Seeing Timeless Rebels: Challenge people's perspectives of ageing
The rapidly ageing demographic in Western society influences people’s own expectations of later life. Millenniums often think it is very normal to be unhappy and depressed when you are old (Royal Society for Public Health, 2018). This study, which was part of my Master of Research (MRes) at the Innovation School, The Glasgow School of Art set out to reduce the stigma of ageing by challenging people’s perceived perceptions of older people through an intergenerational and participatory process.
The aim of the research was to have a better understanding of people’s lived experiences and perspectives on ageing. The objectives were to generate practical recommendations that can positively support the visual representation of older people in their community. Furthermore, the study identified key insights about using visual engagement tools within a participatory process.
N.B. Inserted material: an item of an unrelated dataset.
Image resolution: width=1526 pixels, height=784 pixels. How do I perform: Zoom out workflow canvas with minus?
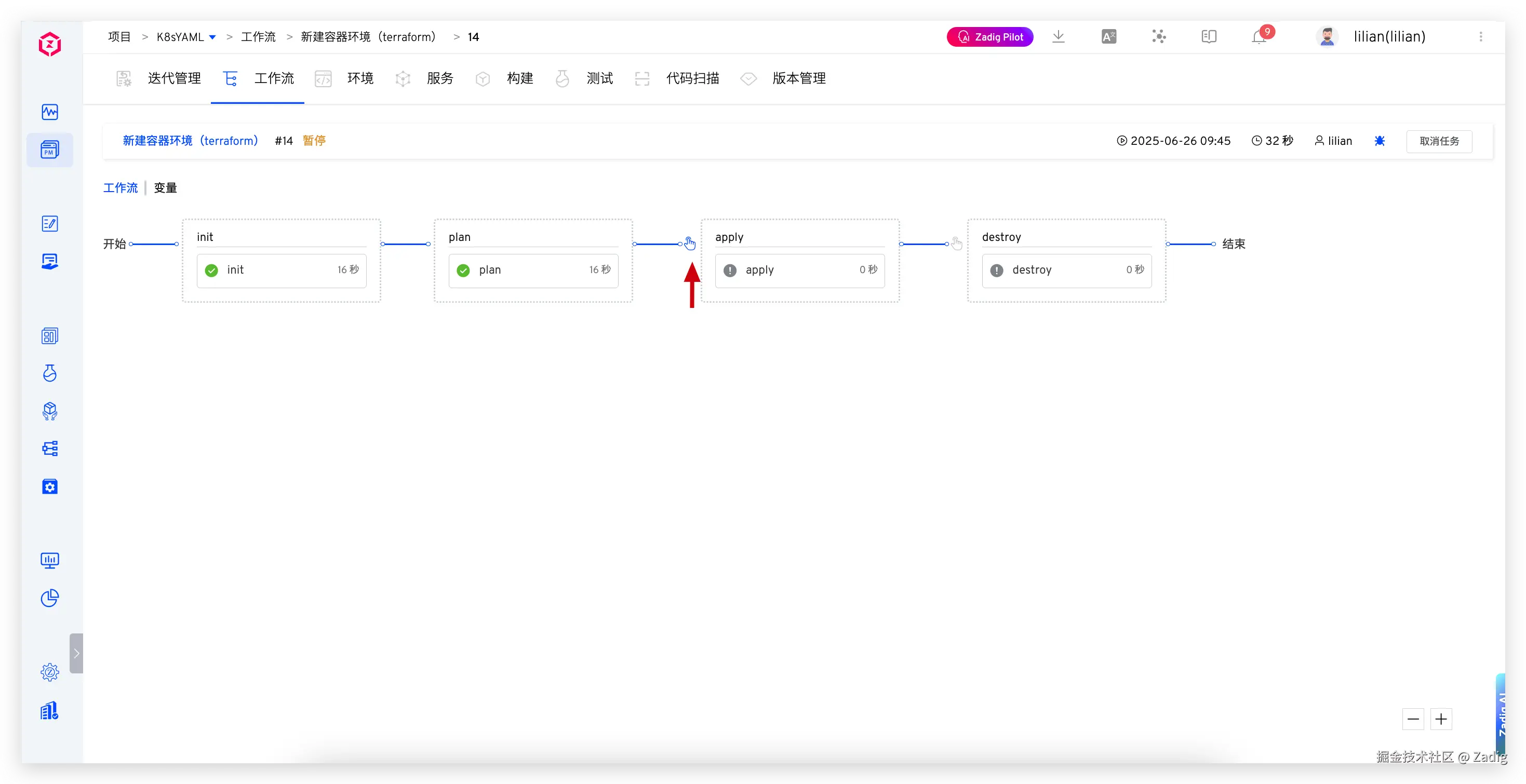click(x=1413, y=719)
Semi-structured interviews were held with three older adults (age 80+) and two adolescents (age 14) to understand their perceived image of a typical older person in relation to their lived experiences. Two participatory workshops were organised with the same participants to collectively come up with new ideas that challenge the portrayal of older people in everyday visual media. Three sets of data (visual, conversational and observational) were analysed through thematic and content analysis.
The findings are a set of recommendations for organisations who wish to reduce the stigma around growing older and challenge existing ageing stereotypes in their visual strategy. Further research can explore how the recommendations relate to the visual representation of other marginalised groups, for example based on their gender, skin colour or sexual preferences.